▶ _ФРАГМЕНТ ТЕКСТА_:
Главная | Обратная связь | Поможем написать вашу работу!
МегаЛекции

Откуда мы «знаем» об Иисусе?. Стэнли Портер. Введение. Споры о подлинности. Краткая история




Откуда мы «знаем» об Иисусе?

Стэнли Портер

 

Введение

 

Критерии аутентичности евангельских текстов по‑ прежнему привлекают интерес исследователей, ведущих дискуссии об историческом Иисусе[163]. Эти критерии могут трактоваться по‑ разному, но, похоже, о них никогда не забывают. Рассуждения о том, как установить критерии, которые бы позволили нам выявить надежные исторические сведения об Иисусе, ведутся непрестанно. Доверие к подобным критериям, доверие к результатам, полученным с их помощью, и способность применять эти критерии для достижения заявленных задач – вот о чем преимущественно говорят специалисты. Впрочем, появились и те, кто призывает к использованию новых форм критического анализа, о чем мы еще поговорим. Это очевидное развитие критериев аутентичности – по крайней мере воззрений на них – дает основы для дальнейшего рассмотрения идеи критериев в изучении исторического Иисуса, особенно на фоне методов других исторических дисциплин, не связанных непосредственно с Библией.

 

Споры о подлинности. Краткая история

 

Критерии аутентичности в изучении исторического Иисуса появились в XIX веке как следствие развития историко‑ критического анализа. И именно потому, что это критерии историографического мышления позапрошлого столетия, у нас и нет единого источника с их четкой формулировкой и определением. Такое чувство, что они возникали, когда представлялась возможность, а основания им давались в свете разных тем, представлявших исторический интерес, – в том числе, помимо прочего, и в свете изучения Евангелий. Соответствующие работы были связаны с развитием немецкой философии, в частности историзма, и потому зачастую отражают концептуальные особенности немецкого образа мыслей. Историзм, разными путями связанный с такими выдающимися мыслителями, как Леопольд Ранке, Иоганн Готфрид Гердер, Вильгельм Гумбольдт, Иоганн Густав Дройзен, Теодор Моммзен и Вильгельм Дильтей, – тесно переплетен с идеализмом и романтизмом, но возник как самостоятельное явление в качестве одной из важнейших школ исторической мысли и значительно повлиял на развитие критериев аутентичности в изучении исторического Иисуса. Если говорить кратко, историзм утверждал, что все культурные явления – включая представления и обычаи – носят локальный характер и формируются историческими событиями, а потому их можно понять, исследовав их прошлое[164]. Однако, несмотря на такие местные особенности, врожденная интуиция позволяет людям понимать иные культуры, отделенные от них временем и пространством.

▶ _ПОСТАНОВКА ЗАДАЧИ_:
Ответьте на вопросы по фрагменту о критериях аутентичности, приведенному выше.
(a) В каком веке появились критерии аутентичности в изучении исторического Иисуса?
(b) К использованию чего, согласно введению, призывают некоторые исследователи?
(c) Что, по словам автора, позволяет людям понимать иные культуры, отделенные от них временем и пространством?

[Записи]
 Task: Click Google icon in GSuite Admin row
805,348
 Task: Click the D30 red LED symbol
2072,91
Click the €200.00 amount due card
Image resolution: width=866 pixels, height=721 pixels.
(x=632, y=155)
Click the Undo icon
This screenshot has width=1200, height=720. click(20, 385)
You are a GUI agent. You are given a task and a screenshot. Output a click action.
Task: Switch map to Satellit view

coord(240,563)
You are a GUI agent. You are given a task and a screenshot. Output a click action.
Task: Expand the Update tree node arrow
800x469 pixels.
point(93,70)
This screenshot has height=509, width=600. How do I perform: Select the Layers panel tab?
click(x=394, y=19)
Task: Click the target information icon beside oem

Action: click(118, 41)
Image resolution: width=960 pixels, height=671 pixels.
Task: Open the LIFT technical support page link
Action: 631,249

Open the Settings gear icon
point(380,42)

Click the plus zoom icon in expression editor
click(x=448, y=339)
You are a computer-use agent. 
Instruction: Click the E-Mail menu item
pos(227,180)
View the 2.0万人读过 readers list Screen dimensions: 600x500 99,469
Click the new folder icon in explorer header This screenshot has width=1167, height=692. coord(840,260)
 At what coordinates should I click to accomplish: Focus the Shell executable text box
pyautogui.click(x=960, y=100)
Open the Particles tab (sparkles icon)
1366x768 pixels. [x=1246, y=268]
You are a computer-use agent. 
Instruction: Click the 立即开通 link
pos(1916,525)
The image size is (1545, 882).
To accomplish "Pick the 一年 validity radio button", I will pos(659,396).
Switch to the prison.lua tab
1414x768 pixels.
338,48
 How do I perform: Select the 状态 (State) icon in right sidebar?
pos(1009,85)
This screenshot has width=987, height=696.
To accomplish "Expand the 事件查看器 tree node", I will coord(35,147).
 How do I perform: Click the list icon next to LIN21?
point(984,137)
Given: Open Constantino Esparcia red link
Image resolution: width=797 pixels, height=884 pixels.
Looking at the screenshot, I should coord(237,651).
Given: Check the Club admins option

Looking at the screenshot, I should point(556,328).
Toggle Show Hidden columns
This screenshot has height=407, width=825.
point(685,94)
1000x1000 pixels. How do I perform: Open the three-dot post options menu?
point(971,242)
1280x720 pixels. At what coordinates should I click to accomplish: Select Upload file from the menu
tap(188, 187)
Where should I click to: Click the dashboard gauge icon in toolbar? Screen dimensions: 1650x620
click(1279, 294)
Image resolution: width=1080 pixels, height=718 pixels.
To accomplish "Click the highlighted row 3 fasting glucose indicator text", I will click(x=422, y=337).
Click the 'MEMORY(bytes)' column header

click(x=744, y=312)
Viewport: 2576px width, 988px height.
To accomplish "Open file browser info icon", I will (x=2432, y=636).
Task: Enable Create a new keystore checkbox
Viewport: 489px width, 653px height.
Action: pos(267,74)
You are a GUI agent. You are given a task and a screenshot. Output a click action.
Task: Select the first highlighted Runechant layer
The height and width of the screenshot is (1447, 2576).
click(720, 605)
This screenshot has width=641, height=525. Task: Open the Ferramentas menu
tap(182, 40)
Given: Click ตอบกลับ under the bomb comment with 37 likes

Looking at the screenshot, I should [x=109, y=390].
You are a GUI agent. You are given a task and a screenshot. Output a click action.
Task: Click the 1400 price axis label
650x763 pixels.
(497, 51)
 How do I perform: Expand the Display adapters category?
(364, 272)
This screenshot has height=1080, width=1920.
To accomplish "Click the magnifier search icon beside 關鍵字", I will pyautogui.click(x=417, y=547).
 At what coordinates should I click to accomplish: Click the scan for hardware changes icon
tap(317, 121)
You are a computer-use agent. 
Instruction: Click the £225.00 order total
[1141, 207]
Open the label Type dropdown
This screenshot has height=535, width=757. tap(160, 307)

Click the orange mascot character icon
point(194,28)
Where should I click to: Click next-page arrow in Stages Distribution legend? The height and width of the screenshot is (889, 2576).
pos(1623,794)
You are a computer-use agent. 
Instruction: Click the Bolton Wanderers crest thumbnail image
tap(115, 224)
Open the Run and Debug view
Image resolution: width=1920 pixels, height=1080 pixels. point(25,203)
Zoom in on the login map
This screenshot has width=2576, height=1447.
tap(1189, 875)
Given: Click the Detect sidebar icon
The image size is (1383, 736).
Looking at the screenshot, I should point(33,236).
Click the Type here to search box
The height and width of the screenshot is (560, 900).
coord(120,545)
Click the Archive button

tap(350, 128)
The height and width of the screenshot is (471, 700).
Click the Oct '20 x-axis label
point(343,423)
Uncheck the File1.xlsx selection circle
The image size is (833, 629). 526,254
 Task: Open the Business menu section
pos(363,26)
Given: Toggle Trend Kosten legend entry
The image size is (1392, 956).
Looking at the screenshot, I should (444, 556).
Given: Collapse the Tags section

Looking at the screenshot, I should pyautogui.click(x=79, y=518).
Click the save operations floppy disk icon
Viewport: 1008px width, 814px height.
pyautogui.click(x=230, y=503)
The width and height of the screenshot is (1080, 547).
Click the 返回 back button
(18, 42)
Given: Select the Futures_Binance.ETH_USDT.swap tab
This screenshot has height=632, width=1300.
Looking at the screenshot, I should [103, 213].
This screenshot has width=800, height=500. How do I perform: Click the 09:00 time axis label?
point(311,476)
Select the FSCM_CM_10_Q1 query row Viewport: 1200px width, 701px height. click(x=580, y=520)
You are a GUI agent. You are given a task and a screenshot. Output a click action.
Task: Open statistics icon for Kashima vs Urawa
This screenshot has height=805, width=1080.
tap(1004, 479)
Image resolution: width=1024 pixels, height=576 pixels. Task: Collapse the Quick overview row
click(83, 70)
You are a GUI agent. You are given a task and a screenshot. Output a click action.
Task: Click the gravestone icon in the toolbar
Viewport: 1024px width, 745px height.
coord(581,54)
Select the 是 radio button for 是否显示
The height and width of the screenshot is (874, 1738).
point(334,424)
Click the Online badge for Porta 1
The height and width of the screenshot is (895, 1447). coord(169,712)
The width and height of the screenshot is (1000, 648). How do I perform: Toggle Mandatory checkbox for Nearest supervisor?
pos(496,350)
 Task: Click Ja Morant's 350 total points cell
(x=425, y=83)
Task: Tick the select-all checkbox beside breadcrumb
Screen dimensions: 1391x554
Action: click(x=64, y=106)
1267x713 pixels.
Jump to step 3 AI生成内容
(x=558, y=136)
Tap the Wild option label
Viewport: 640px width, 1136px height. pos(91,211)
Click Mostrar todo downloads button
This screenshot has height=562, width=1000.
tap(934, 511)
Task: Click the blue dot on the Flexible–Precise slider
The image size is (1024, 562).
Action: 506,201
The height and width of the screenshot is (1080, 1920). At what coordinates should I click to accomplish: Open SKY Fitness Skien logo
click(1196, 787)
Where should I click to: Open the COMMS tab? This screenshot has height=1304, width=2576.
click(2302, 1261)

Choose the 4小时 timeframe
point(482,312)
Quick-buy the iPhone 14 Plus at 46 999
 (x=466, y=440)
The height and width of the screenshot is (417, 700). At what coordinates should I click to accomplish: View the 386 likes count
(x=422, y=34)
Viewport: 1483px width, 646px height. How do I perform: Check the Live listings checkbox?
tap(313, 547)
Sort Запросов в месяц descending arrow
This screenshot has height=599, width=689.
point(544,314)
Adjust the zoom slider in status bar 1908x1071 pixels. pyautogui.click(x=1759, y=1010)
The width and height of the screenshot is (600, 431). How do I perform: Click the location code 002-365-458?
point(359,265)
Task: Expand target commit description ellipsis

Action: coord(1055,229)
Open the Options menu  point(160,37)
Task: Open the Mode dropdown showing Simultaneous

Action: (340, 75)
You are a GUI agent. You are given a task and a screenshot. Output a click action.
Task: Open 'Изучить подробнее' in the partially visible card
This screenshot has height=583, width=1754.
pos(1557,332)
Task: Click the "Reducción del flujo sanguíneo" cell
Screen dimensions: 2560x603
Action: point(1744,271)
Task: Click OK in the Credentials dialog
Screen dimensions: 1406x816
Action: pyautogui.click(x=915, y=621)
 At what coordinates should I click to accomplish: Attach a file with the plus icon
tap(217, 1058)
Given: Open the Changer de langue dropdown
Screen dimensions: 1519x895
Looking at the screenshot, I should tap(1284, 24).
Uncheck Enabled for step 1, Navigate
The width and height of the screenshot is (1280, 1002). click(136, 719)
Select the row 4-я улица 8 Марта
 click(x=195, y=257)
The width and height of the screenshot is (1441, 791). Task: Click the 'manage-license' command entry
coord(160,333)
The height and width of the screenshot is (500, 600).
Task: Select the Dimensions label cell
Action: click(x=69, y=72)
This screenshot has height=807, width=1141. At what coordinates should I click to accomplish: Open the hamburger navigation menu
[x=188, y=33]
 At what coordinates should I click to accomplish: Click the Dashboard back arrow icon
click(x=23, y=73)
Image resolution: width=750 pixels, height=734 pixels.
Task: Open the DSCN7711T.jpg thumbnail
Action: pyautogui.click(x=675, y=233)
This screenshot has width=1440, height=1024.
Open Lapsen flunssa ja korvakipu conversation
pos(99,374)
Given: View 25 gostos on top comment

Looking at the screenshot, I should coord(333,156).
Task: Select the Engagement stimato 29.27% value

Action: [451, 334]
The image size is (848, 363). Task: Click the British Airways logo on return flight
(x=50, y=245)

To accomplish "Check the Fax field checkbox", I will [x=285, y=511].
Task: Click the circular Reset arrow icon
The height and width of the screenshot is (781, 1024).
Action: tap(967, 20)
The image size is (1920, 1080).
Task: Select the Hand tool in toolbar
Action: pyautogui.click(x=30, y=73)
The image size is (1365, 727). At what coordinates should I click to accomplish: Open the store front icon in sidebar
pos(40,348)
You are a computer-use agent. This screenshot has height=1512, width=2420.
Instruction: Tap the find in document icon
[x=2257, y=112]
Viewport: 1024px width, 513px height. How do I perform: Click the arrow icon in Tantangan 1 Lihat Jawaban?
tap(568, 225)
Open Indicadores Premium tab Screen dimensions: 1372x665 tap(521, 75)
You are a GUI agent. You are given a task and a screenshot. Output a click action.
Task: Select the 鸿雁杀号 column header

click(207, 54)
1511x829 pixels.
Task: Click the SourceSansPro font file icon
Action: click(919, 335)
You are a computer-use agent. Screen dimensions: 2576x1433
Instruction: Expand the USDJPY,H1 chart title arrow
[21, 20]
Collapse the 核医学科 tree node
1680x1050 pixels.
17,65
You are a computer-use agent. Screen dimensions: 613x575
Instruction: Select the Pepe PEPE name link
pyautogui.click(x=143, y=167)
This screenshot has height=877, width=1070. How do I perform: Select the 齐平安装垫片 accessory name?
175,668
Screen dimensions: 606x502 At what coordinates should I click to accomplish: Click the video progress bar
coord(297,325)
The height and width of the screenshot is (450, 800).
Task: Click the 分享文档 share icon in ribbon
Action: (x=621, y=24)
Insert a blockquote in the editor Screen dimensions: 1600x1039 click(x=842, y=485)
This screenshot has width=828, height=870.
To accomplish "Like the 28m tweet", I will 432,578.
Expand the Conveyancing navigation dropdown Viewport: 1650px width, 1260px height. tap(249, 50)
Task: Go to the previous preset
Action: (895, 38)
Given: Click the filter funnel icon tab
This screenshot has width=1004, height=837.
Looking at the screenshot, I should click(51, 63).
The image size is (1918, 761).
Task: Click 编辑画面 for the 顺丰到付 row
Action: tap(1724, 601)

▶ _ПОЛНЫЙ ОТВЕТ_:
(a) В XIX веке.
(b) К использованию новых форм критического анализа.
(c) Врожденная интуиция.